Esses vizinhos!

Encontrei-me com Dona Zina naquela manhã de sábado comprando o seu pão sovado na padaria do bairro. Reclamava ela de um vizinho que a incomodava muito com o volume alto de seu possante sistema de som automotivo. Era um exagero de decibéis, que provocavam uma zoeira nos ouvidos não só de Dona Zina, mas em todos os moradores do quarteirão inteiro. E prá completar a situação, o folgadão ainda vivia aos berros com a esposa, que parecia mais uma escrava. Era um tal de gritar Vevé prá cá, Vevé prá lá e a Verônica, esse o nome verdadeiro, tinha que dar conta de tudo, em cama-mesa-banho, até engraxar as botinas do brutamontes. A Vevé era uma Amélia prá valer.

Concordei com Dona Zina, em sua reclamação, justa e razoável. Acho que todos deveriam se comportar com civilidade e respeito. Liberdade é uma coisa e libertinagem é outra bem diferente.

Com a Orozina, esse o seu nome de batismo, estava a Sofia, um mulherão prá lá de 1,90 m, tipo jogadora de basquete, mas que não praticava absolutamente nada em matéria de esporte, a não ser levantando de copos, já que não deixava de lado a sua cervejinha. Com a sua voz rouca e na sua meia idade, tal qual sua amiga, não economizava palavras prá reclamar de um outro vizinho, que fazia das suas.

O calvário de Sofia era o Pedro com o seu cachorro, ambos animais indóceis. O quadrúpele não podia ouvir uma cantiga de pernilongo sequer, que abria a bocarra num latino sem fim. De madrugada, então, é que o bicho pegava. Aquele rosnado percorria o bairro inteiro, disposto a não deixar ninguém sossegado. O bicho era mesmo uma fera e o seu latido era digno de medalha de ouro em qualquer olimpíada.

Como se vê, a padaria estava pequena para tanto pão e casos de vizinhos problemáticos.

Até a balconista da padaria, uma lourinha com o sorriso bonito e esmalte vermelho nas unhas, entrou no papo para contar a sua parte, enquanto tratava de empacotar o sovado de Dona Zina.
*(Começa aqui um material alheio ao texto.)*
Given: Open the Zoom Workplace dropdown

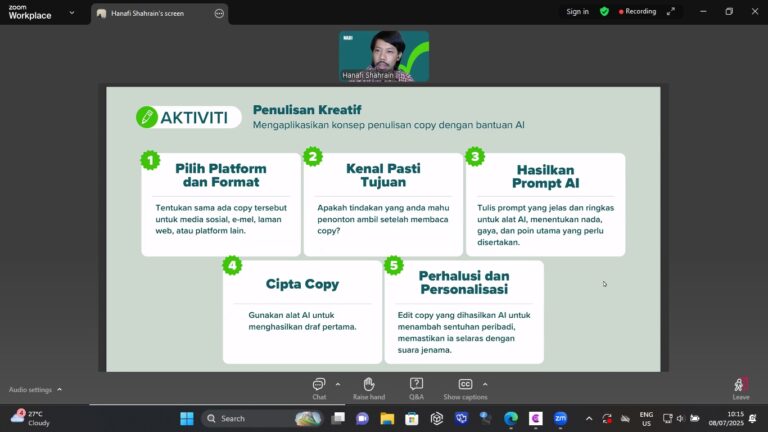Looking at the screenshot, I should [71, 13].
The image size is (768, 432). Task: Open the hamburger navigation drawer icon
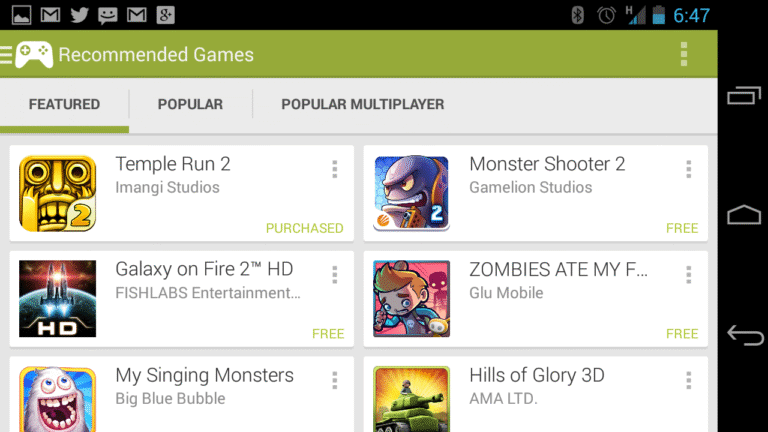coord(6,55)
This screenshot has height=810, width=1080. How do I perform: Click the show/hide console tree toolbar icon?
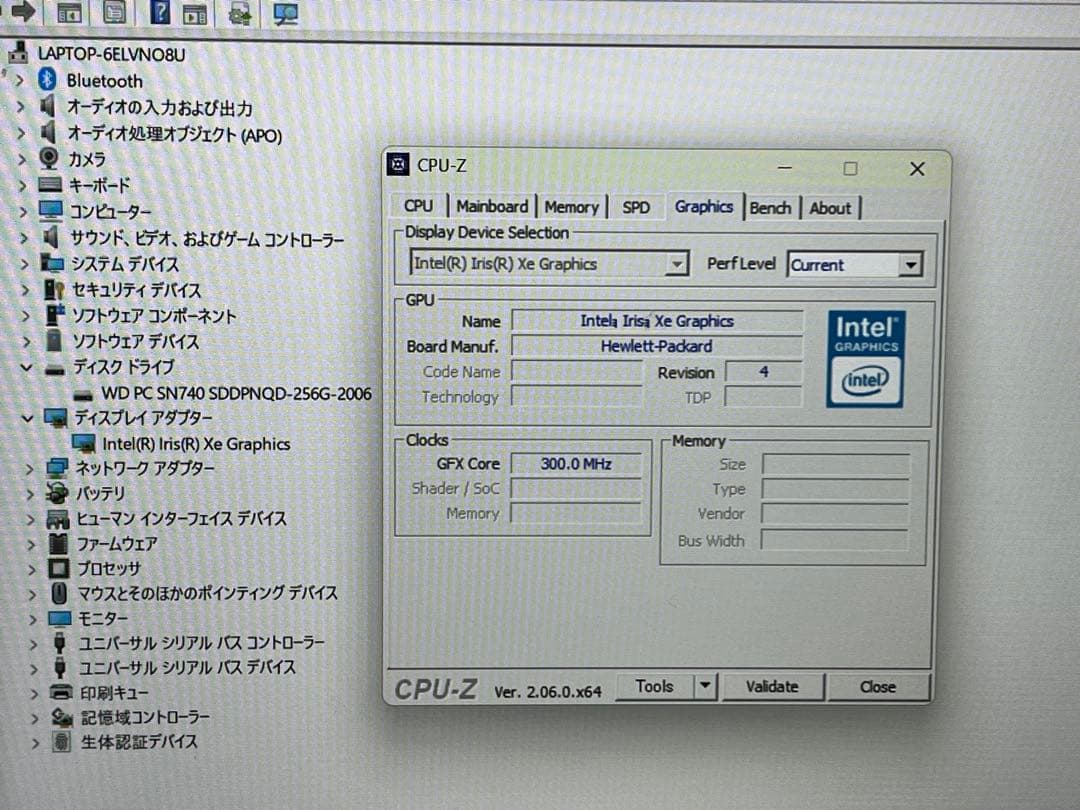tap(67, 13)
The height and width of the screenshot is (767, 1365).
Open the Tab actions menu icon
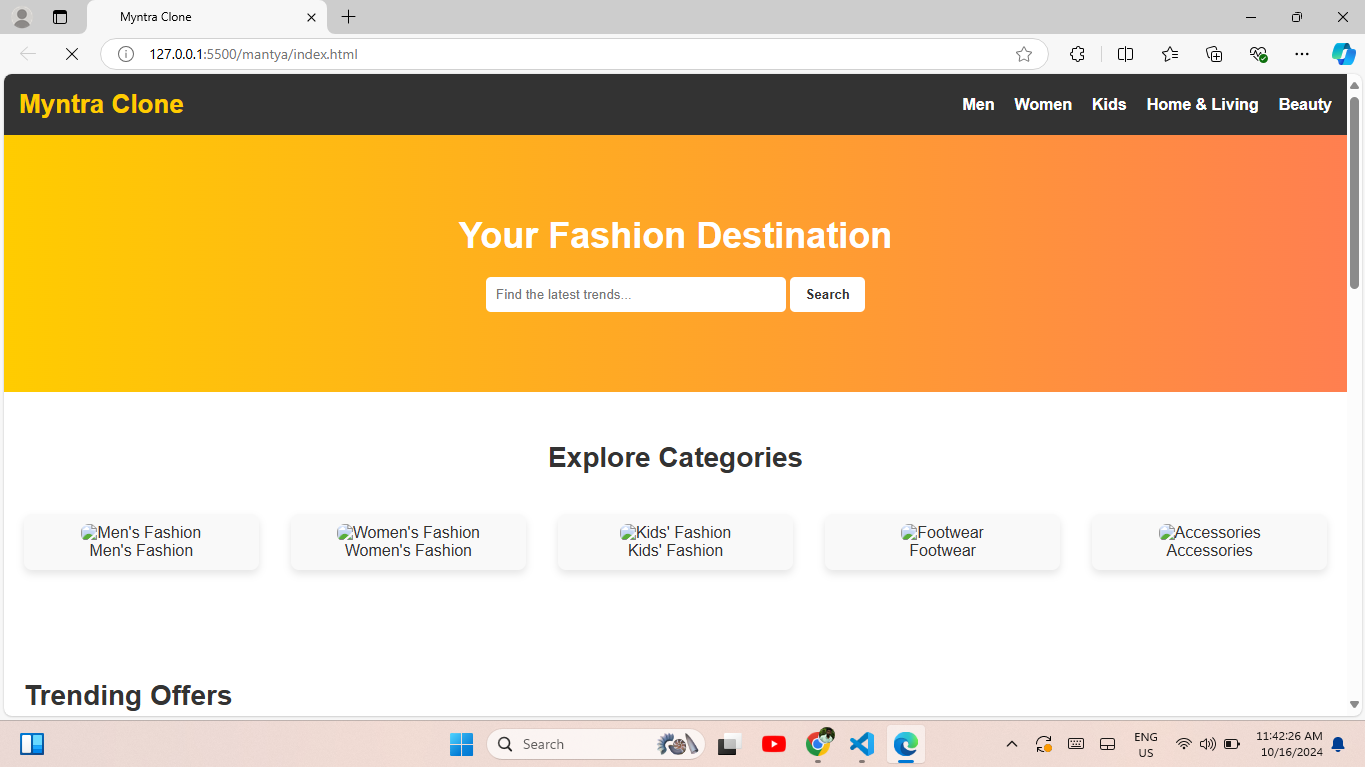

O personagem dela era um estudante, que acordava de madrugada para aprender fórmulas matemáticas e, repetia em voz alta e estridente para deixar gravado na memória, inclusive a dela: “a hipotenusa é igual a soma dos quadrados dos catetos...”. Ela só não soube se o secundarista aprendeu a lição. Quanto a parte que lhe tocava, já estava adiantada na matéria e atrasada no sono.

Depois de pegar os pães de milho, pensei em contar a minha história, mas diante de tantas concorrentes ao Oscar, não me atrevi. Já havia ouvido casos piores como o machismo do marido da Vevé, com o seu exagerado som automotivo, excedendo decibéis e os berros desmedidos para a companheira. E o cachorrão, aquele do Pedro e mais o estudante da hipotenusa. Bem, todos, com certeza, mais destacados que os meus personagens, que não dormiam de sexta para sábado, varando toda a madrugada ouvindo música e tentando acompanhar, cantando, mas de forma desafinada e arrítmica, num vozerio indesejável até o sol raiar.

Agora é torcer para que, pelo menos afinados, eles possam entrar no ritmo e proporcionar uma serenata de fim de semana. Quem sabe!!!